- _DIRECTIONS_
When the records are reproduced, each one must match exactly, and no picture may be kept.

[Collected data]

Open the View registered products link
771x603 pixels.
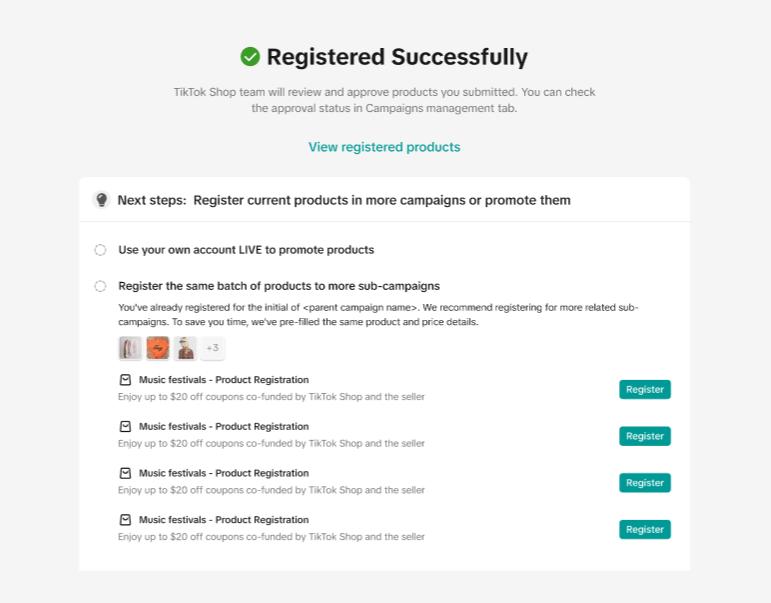click(x=384, y=147)
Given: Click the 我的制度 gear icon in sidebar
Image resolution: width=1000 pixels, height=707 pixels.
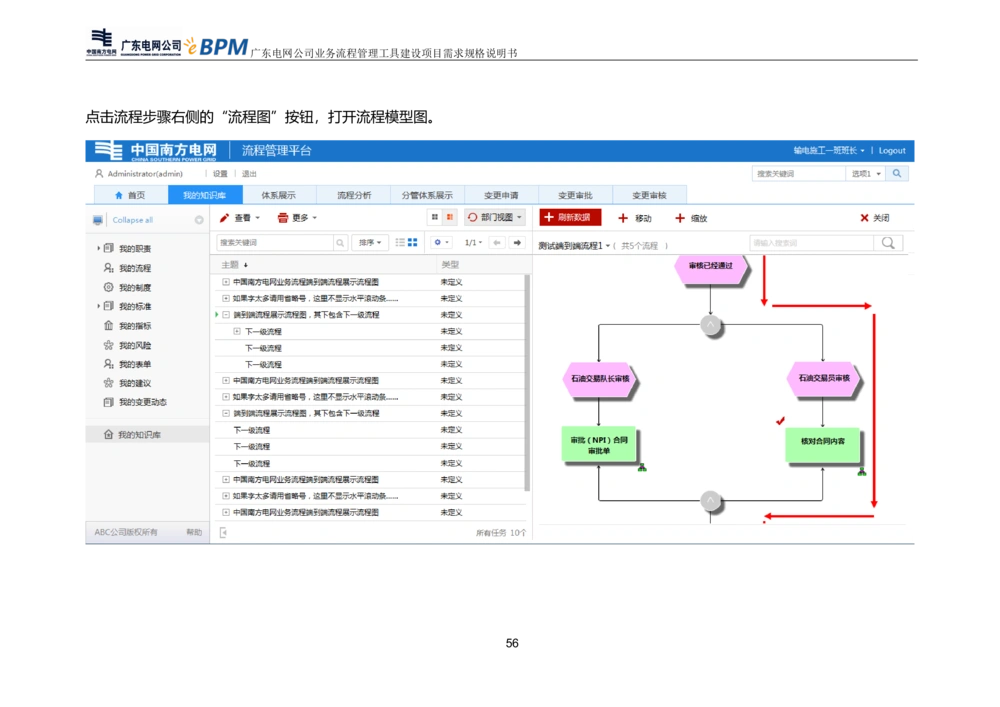Looking at the screenshot, I should coord(109,288).
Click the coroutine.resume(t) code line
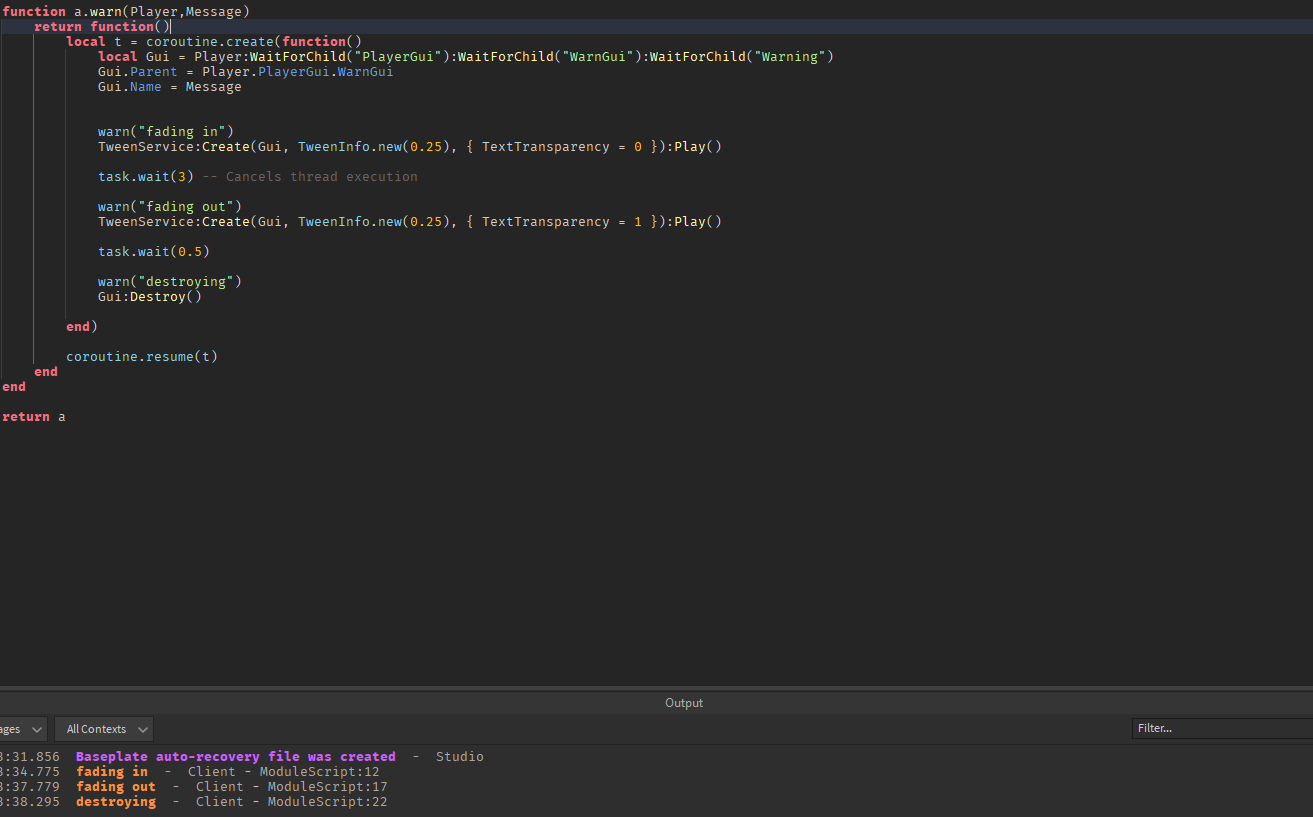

- _SOLUTION TO THIS TASK_
Open the View registered products link
771x603 pixels.
click(x=384, y=147)
Given: Click the 我的制度 gear icon in sidebar
Image resolution: width=1000 pixels, height=707 pixels.
Looking at the screenshot, I should coord(109,288).
Click the coroutine.resume(t) code line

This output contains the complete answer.